With all due respect, this seems to be a somewhat naive treatment of tax policy.
- The estate tax prevents a hereditary aristocracy from forming. In Canada, death triggers a "disposition" which leads to capital gains tax, having a similar effect.
- Dividend tax cuts take into account that the dividend-paying company has already paid some tax.
- The flat tax is promoted as a way to simplify taxes, but in reality it's just a tax break for the rich. In Canada, our system's complexity doesn't come from its progressive nature, but from the multitude of obscure rules and deductions.
The fact is, before about 1900, deflation was commonplace in North America. Currency kept its average value over long periods because inflation and deflation alternated.
Targeting 2% inflation is just a 2% asset tax. It is analogous to a property tax, which would be fine, except for two very large problems:
- Inflation doesn't just decrease assets by 2%; it also reduces debts by the same amount. Therefore, part of this "asset tax" is paid to debtors. The fairness and wisdom of this is debatable.

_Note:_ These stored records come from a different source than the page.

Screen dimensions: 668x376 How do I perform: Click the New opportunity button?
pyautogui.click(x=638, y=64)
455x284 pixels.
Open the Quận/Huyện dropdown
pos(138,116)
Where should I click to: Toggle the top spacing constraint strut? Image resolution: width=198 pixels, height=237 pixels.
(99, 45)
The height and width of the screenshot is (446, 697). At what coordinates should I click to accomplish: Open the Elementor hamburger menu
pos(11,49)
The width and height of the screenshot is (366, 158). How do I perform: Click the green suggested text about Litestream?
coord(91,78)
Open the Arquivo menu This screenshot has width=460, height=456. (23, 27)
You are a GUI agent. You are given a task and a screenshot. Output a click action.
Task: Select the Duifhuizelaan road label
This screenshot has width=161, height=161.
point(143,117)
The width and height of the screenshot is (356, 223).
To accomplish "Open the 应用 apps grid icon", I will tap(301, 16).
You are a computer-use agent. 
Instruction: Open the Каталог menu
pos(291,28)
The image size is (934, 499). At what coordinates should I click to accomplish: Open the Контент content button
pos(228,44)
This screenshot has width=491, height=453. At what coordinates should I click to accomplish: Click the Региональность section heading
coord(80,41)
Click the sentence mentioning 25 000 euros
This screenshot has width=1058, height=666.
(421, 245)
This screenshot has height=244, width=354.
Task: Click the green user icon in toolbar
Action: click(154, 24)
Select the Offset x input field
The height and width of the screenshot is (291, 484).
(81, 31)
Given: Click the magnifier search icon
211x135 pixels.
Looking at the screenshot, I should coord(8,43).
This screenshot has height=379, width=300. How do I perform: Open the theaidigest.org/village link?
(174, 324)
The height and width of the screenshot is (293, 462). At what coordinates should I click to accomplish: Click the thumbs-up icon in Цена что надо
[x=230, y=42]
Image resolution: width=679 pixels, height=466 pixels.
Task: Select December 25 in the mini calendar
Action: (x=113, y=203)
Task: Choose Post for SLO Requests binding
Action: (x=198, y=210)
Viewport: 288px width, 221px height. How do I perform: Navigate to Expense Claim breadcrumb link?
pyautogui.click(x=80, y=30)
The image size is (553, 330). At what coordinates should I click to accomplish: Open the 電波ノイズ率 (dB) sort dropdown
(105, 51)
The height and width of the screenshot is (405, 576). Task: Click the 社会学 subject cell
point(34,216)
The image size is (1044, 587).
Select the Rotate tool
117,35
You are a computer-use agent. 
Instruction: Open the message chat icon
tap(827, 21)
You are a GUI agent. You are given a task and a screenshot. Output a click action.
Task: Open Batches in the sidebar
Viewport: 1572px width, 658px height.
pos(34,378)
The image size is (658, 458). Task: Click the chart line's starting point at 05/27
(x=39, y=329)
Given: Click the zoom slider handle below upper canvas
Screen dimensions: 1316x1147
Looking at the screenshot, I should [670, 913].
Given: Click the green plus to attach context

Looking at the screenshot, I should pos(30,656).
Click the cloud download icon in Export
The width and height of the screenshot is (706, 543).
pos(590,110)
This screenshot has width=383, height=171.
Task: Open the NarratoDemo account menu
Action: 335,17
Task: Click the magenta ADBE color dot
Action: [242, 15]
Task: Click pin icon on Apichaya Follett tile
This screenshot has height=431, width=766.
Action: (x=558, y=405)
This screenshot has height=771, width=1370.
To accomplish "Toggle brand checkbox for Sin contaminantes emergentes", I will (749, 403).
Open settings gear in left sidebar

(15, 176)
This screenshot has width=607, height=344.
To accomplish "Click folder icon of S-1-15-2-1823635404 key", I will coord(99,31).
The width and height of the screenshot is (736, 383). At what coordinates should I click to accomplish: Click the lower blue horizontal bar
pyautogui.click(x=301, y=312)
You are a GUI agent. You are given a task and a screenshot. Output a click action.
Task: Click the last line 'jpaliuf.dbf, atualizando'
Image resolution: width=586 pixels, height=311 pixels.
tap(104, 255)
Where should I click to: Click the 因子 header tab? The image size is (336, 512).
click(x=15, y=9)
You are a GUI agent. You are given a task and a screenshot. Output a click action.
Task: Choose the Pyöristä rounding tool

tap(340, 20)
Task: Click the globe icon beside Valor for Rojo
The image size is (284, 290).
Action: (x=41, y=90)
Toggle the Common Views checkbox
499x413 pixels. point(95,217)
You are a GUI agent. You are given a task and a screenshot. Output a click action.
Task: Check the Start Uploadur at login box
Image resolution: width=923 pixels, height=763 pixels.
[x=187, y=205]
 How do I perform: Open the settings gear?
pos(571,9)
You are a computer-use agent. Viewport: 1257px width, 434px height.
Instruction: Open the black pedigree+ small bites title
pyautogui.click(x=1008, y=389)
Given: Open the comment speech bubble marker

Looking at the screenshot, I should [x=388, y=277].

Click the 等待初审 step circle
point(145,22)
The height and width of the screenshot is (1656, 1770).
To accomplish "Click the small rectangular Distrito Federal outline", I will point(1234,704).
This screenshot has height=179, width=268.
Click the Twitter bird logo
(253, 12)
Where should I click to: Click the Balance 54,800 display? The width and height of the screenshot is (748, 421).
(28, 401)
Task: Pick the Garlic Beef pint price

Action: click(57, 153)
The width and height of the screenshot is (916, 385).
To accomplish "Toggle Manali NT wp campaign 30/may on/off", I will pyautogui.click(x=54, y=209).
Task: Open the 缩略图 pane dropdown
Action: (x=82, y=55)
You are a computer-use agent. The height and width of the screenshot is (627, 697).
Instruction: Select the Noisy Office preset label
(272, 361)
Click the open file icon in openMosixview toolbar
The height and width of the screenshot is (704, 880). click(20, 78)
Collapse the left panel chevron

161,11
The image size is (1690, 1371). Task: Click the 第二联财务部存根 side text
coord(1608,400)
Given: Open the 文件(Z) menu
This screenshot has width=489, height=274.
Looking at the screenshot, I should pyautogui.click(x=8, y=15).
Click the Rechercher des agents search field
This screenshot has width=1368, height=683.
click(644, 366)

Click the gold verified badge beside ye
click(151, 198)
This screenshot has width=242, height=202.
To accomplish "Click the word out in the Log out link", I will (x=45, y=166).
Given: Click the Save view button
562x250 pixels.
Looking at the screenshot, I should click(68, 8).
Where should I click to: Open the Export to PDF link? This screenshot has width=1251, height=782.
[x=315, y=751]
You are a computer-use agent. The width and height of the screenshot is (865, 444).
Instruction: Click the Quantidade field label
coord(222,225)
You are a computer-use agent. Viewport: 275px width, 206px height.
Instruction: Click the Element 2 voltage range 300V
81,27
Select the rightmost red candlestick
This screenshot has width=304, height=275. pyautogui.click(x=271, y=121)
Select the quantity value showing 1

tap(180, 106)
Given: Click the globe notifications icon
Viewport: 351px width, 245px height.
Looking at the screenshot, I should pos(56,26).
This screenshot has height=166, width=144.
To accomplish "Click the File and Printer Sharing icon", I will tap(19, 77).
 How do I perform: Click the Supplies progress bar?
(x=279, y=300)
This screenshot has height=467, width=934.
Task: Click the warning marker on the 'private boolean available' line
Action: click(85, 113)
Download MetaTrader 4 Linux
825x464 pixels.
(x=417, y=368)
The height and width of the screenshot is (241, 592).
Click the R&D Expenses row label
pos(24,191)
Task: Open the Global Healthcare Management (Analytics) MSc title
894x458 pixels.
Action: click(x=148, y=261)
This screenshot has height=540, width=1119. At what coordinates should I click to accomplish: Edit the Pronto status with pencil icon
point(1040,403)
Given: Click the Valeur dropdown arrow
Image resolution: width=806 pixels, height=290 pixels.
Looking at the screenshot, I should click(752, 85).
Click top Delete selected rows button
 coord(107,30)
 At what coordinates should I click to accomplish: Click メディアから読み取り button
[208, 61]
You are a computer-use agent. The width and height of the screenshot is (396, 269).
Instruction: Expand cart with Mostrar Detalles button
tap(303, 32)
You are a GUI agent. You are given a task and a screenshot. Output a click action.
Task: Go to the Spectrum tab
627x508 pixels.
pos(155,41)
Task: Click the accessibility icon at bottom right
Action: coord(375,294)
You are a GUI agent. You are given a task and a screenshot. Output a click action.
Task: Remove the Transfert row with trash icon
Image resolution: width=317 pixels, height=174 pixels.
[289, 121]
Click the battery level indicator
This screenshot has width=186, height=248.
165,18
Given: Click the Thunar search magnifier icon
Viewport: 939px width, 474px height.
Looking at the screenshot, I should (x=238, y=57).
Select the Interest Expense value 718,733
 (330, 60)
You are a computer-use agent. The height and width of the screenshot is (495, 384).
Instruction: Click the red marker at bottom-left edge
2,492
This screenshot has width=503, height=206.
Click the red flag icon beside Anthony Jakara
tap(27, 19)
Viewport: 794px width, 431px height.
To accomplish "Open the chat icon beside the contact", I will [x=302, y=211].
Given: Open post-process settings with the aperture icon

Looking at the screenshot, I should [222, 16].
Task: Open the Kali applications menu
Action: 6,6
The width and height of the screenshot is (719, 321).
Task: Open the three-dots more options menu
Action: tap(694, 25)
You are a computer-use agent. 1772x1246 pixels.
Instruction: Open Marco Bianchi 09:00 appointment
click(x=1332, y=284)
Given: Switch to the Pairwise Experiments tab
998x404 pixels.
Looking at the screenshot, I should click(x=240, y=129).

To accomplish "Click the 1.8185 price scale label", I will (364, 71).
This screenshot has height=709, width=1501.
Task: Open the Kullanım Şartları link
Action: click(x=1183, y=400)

- The beneficiaries of inflation are those who create new money. In our system of banking and fractional reserve, the money goes not primarily to the government, but rather the banks.
The problem, of course, is that there's no way for the government to achieve this. Our government lost control of the money supply in 1935 with the creation of the Bank Of Canada, at which point monetary policy could be relied upon to favour the banks. Banks love debt; inflation favours debt; hence we have nothing but inflation after 1935:
(Source: Bank of Canada web site.)
To really encourage saving over borrowing, the government would need to take back control of the money supply from the banks. Well, good luck with that.